▸ **Task to complete**
With all images left out, restate the records below exactly as written.

▸ **Input material**
######

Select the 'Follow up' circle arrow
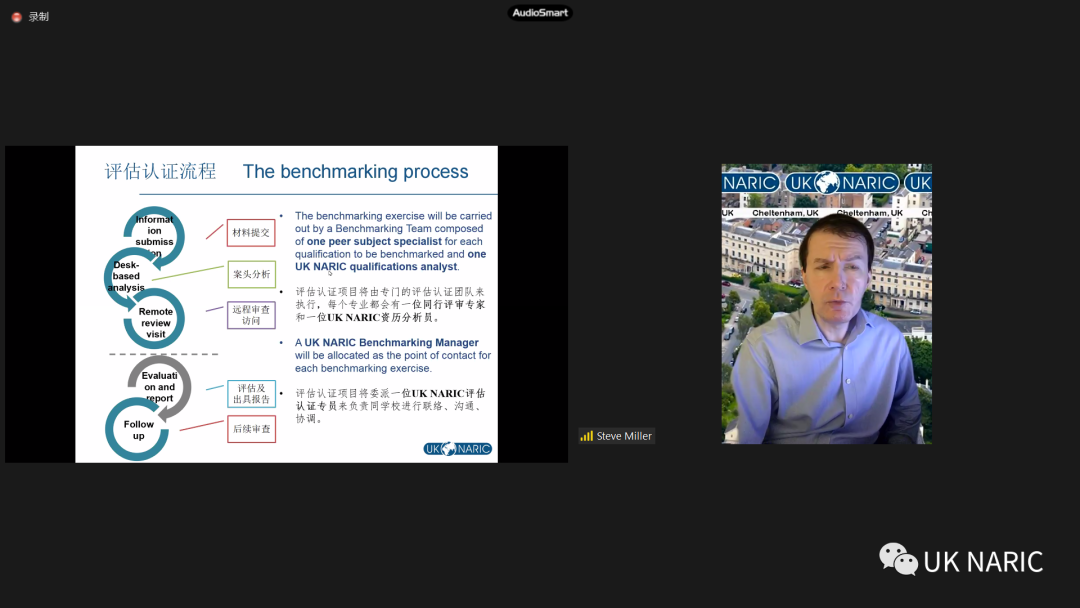This screenshot has width=1080, height=608. pyautogui.click(x=138, y=430)
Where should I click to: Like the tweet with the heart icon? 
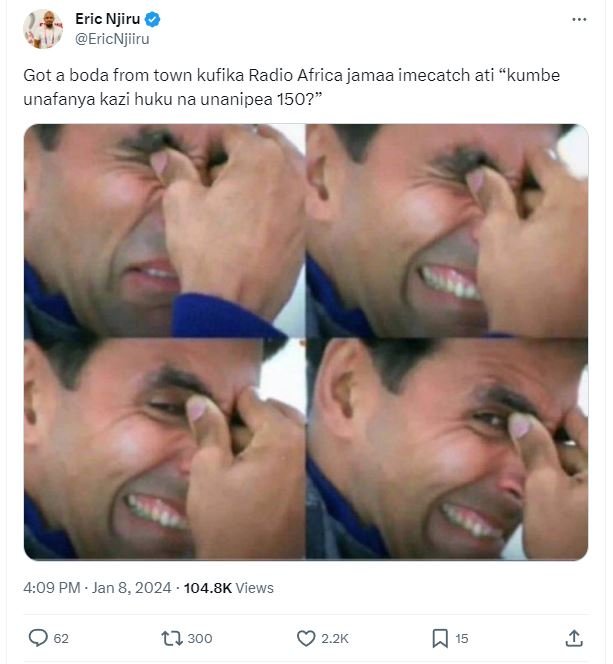coord(307,637)
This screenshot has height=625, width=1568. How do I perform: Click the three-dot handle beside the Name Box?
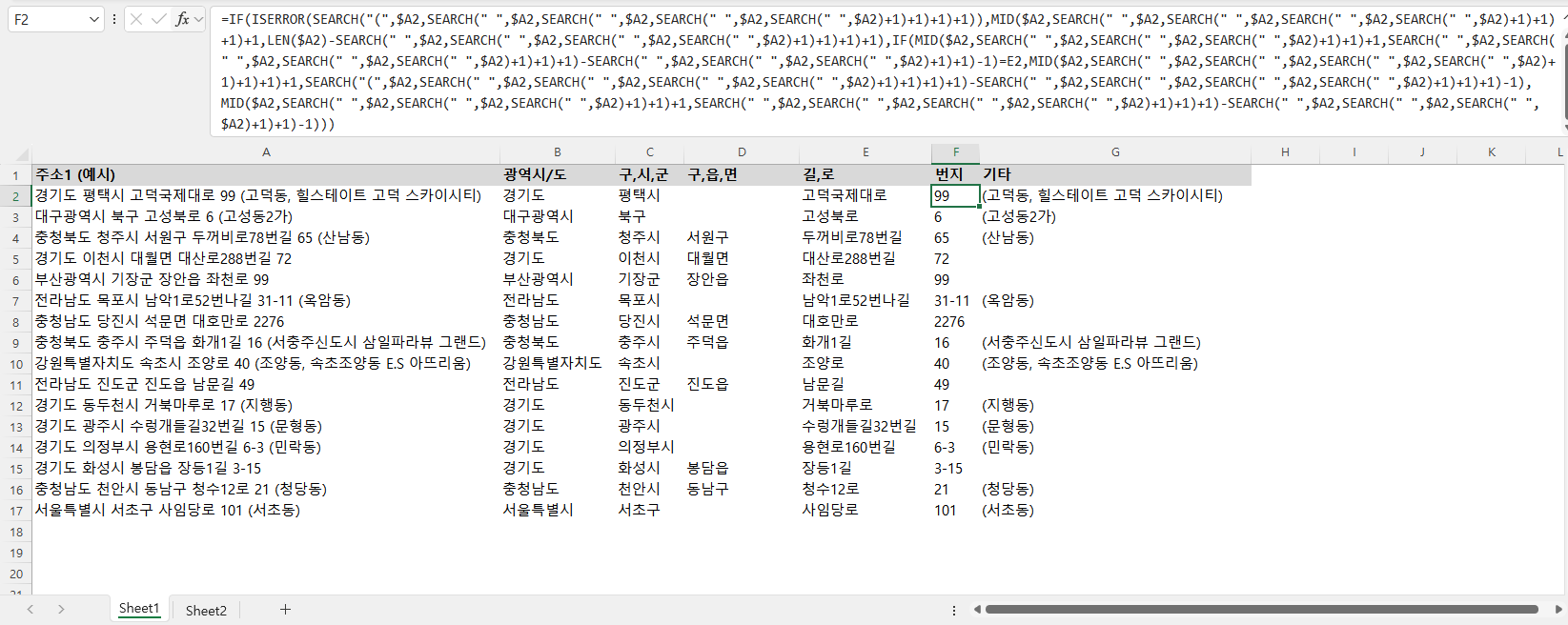(114, 19)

######

▸ **Task solution**
Select the 'Follow up' circle arrow
This screenshot has width=1080, height=608. pyautogui.click(x=138, y=430)
Where should I click to: Like the tweet with the heart icon? 
coord(307,637)
This screenshot has height=625, width=1568. How do I perform: Click the three-dot handle beside the Name Box?
(114, 19)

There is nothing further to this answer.